The mayor said the city plans to honor Salamone in the coming days.
Tricia Stiller, executive director of the Downtown Bloomington Association, said Salamone had complained of tiredness and had been battling flu-like symptoms for several days.
She was at work Sunday at the BCPA when she told a friend she was not feeling well and thought she should head for the emergency room.
"This is a devastating loss for me personally and for the community," Stiller said. "I've never known a visionary of Tina's caliber. She was always three steps ahead in her ideas and her energy and in what she envisioned that Bloomington and Normal could be."
"It is an enormous gap she will leave, as she was a unique and creative soul with so much talent and ability. I'm grateful that our community was fortunate enough to have her. Her impact will be felt forever. The lives she touched and the difference she made will be here always to remind us she walked among us," Stiller said.
Salamone grew up in the south Chicago suburb of Burbank. She was named director of the BCPA in December 2013. She worked previously at the Burlington Capitol Theater in Iowa, and was involved in numerous theater projects before that.
In an interview on GLT's Sound Ideas last summer about the 10th anniversary of the BCPA, Salamone said she was concerned about booking artists who would attract a diverse audience to the center.
"I look for artists who are entertaining, engaging, have an educational component and will do in-service in the community and will be representative and vital to people who are not currently coming to the performing arts center and give them a reason to come," Salamone said.
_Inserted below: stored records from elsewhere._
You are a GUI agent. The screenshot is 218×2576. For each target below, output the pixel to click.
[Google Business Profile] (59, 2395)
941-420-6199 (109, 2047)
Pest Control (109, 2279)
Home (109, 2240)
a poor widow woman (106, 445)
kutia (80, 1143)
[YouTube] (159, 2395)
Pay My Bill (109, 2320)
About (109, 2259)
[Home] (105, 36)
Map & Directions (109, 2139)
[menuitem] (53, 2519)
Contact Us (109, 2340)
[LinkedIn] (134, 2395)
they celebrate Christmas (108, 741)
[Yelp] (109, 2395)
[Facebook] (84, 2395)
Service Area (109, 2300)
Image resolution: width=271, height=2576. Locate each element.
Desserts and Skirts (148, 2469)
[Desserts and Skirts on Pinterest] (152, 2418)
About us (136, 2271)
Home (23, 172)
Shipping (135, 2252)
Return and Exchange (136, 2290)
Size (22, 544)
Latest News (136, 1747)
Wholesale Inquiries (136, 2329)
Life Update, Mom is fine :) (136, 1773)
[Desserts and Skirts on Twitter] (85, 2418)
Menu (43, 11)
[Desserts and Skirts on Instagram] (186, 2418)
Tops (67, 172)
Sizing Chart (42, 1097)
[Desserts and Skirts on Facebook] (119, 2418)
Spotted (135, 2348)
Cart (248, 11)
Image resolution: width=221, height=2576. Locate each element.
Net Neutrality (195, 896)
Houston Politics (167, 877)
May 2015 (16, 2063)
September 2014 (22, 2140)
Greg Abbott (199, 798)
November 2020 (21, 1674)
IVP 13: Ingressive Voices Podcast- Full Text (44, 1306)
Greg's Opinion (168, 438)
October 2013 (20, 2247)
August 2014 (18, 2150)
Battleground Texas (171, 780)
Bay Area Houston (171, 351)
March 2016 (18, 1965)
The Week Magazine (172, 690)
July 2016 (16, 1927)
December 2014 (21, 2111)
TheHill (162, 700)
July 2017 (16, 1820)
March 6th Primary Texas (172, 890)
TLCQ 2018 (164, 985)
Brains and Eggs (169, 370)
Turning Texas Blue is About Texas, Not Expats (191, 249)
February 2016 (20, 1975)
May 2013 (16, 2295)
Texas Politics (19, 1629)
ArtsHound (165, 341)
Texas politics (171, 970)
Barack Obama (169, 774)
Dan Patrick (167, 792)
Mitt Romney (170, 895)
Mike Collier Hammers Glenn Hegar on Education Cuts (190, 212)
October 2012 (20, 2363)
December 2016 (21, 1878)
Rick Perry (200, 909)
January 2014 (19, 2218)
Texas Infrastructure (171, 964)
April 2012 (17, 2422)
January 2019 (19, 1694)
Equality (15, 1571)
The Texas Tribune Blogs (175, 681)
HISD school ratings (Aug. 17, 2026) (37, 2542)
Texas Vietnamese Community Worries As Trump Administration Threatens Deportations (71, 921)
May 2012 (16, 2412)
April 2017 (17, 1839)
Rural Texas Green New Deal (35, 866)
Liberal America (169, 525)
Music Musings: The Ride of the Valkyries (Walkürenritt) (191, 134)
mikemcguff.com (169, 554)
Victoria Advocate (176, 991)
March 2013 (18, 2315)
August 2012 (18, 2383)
"You don't need a certain pair of shoes to come. I come in there with tennis shoes all the time," she added.
Salamone brought a variety of acts to the BCPA ranging from a cappella groups, touring Broadway musicals and country singers to classical performers, poets and comics.
"It doesn't matter to me really who's on stage as long as it's a quality performer who will have a meaningful exchange with the audience," Salamone said.
Salamone was also a director and actor. She performed in a BCPA special 10th anniversary performance of "Love Letters," and often directed the summer musicals at Miller Park.
"I have never met anyone (and probably never will) who was more passionate about the performing arts," said Jay Tetzloff, director of the Bloomington's Department of Parks, Recreation and Cultural Arts.
At the time of her death, Salamone was working on revitalizing a Creativity Center, where arts groups could come together in a shared home. Tetzloff vowed to keep the Creativity Center project moving forward, in Salamone's honor.